President of the Supervisory Board of Key Large State Owned Enterprises
- In office November 2015 – September 2018
- Preceded by: Shi Xiping [zh]
- Succeeded by: TBA

Executive Vice Governor of Qinghai
- In office May 2013 – December 2015
- Governor: Hao Peng
- Preceded by: Xu Fushun [zh]
- Succeeded by: Zhang Guangrong [zh]

Personal details
- Born: August 1958 (age 67) Xinye County, Henan, China
- Party: Chinese Communist Party (1984–2023; expelled)
- Alma mater: Central Party School of the Chinese Communist Party Hunan University

Chinese name
- Simplified Chinese: 骆玉林
- Traditional Chinese: 駱玉林

Standard Mandarin
- Hanyu Pinyin: Luò Yùlín

= Luo Yulin =

Chinese politician (born 1958)

Luo Yulin (骆玉林; born August 1958) is a former Chinese politician who spent most of his career in northwestern China's Qinghai province. As of May 2023 he was under investigation by China's top anti-corruption agency. Previously he served as president of the Supervisory Board of Key Large State Owned Enterprises and before that, executive vice governor of Qinghai.

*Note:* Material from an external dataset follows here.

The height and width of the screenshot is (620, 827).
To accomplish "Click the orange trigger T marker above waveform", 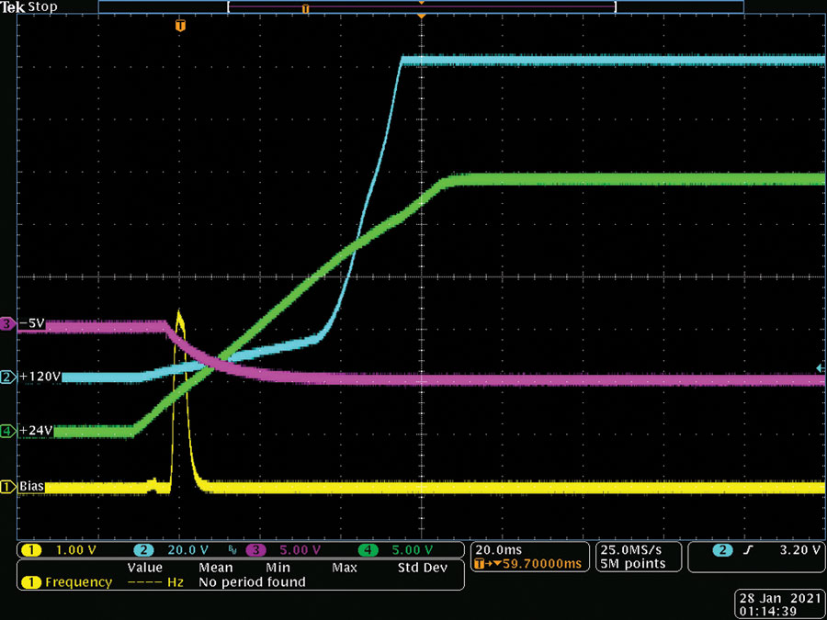I will point(180,25).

Luo was a delegate to the 11th National People's Congress.

==Early life and education==
Luo was born in Xinye County, Henan, in August 1958. He was a sent-down youth in Babao Township of Qilian County between September 1976 and June 1978. Then he worked as a teller at Qilian County Phosphate Fertilizer Plant.

==Career in Qinghai==
Luo got involved in politics in December 1979, when he became an official in Qilian County Revolutionary Committee. In May 1984, he became deputy director of Qilian County Finance Bureau, rising to director in July 1987. He joined the Chinese Communist Party (CCP) in September 1984.

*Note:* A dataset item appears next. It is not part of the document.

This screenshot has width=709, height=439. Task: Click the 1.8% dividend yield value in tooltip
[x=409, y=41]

Luo served as deputy director of the Finance Bureau of Haibei Tibetan Autonomous Prefecture in July 1990, and two years later promoted to the director position.

In August 1994, Luo was transferred to Qinghai Provincial Department of Finance as director of its Industrial and Transportation Enterprise Department, but was reassigned as director of the State owned Assets Management Bureau of Qinghai in June 1996. He was elevated to deputy director of Qinghai Provincial Department of Finance in April 2000. In May 2000, he was appointed director and party secretary of Qinghai Provincial Economic and Trade Commission, in addition to serving as deputy party secretary of the CCP Qinghai Provincial Enterprise Work Committee and deputy director of the State owned Assets Supervision and Administration Commission of Qinghai. He rose to become vice governor of Qinghai in September 2004, concurrently serving as director of the State owned Assets Supervision and Administration Commission of Qinghai and mayor of Xining. He was also director of the Management Committee of Xining (National) Economic and Technological Development Zone, Qaidam Circular Economy Pilot Zone and Haidong Industrial Park. In September 2010, he was admitted to member of the CCP Qinghai Provincial Committee, the province's top authority.

==Career in Beijing==
In November 2015, Luo was transferred to Beijing and appointed president of the Supervisory Board of Key Large State Owned Enterprises.

==Downfall==
On 17 May 2023, Luo was suspected of "serious violations of laws and regulations" by the Central Commission for Discipline Inspection (CCDI), the party's internal disciplinary body, and the National Supervisory Commission, the highest anti-corruption agency of China. On November 16, he was expelled from the CCP and disqualified from his retirement benefits. On December 19, he was arrested by the Supreme People's Procuratorate for suspected bribe taking.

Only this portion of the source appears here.